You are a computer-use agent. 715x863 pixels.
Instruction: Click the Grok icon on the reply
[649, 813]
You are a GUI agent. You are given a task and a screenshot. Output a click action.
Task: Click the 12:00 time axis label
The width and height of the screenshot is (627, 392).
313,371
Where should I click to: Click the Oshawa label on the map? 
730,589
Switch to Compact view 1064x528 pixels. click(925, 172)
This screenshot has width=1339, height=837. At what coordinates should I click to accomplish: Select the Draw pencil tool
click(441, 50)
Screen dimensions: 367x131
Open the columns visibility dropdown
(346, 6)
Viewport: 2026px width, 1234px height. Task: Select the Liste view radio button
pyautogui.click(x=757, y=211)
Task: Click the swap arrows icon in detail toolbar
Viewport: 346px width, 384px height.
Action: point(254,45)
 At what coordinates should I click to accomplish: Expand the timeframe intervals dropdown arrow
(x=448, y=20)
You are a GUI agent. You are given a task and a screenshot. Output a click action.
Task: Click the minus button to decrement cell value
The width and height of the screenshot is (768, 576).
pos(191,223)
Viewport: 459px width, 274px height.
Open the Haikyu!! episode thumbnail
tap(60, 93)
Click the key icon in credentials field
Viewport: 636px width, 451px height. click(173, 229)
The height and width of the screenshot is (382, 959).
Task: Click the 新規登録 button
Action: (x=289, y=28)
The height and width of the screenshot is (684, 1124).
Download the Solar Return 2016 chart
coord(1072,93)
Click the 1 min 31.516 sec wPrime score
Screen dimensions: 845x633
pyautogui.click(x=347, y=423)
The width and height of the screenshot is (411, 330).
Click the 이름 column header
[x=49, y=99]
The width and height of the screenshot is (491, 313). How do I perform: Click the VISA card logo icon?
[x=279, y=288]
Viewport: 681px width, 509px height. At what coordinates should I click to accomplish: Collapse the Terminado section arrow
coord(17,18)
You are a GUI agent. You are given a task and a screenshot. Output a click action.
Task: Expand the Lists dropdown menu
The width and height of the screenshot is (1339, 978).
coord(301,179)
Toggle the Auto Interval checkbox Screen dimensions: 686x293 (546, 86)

* * * * *

- [REQUEST] Copy the lines starting at the first line of the records and ending at the line that contains "coord(17,18)", both included.

- [CORRECT RESULT]
You are a computer-use agent. 715x863 pixels.
Instruction: Click the Grok icon on the reply
[649, 813]
You are a GUI agent. You are given a task and a screenshot. Output a click action.
Task: Click the 12:00 time axis label
The width and height of the screenshot is (627, 392).
313,371
Where should I click to: Click the Oshawa label on the map? 
730,589
Switch to Compact view 1064x528 pixels. click(925, 172)
This screenshot has width=1339, height=837. At what coordinates should I click to accomplish: Select the Draw pencil tool
click(441, 50)
Screen dimensions: 367x131
Open the columns visibility dropdown
(346, 6)
Viewport: 2026px width, 1234px height. Task: Select the Liste view radio button
pyautogui.click(x=757, y=211)
Task: Click the swap arrows icon in detail toolbar
Viewport: 346px width, 384px height.
Action: point(254,45)
 At what coordinates should I click to accomplish: Expand the timeframe intervals dropdown arrow
(x=448, y=20)
You are a GUI agent. You are given a task and a screenshot. Output a click action.
Task: Click the minus button to decrement cell value
The width and height of the screenshot is (768, 576).
pos(191,223)
Viewport: 459px width, 274px height.
Open the Haikyu!! episode thumbnail
tap(60, 93)
Click the key icon in credentials field
Viewport: 636px width, 451px height. click(173, 229)
The height and width of the screenshot is (382, 959).
Task: Click the 新規登録 button
Action: (x=289, y=28)
The height and width of the screenshot is (684, 1124).
Download the Solar Return 2016 chart
coord(1072,93)
Click the 1 min 31.516 sec wPrime score
Screen dimensions: 845x633
pyautogui.click(x=347, y=423)
The width and height of the screenshot is (411, 330).
Click the 이름 column header
[x=49, y=99]
The width and height of the screenshot is (491, 313). How do I perform: Click the VISA card logo icon?
[x=279, y=288]
Viewport: 681px width, 509px height. At what coordinates should I click to accomplish: Collapse the Terminado section arrow
coord(17,18)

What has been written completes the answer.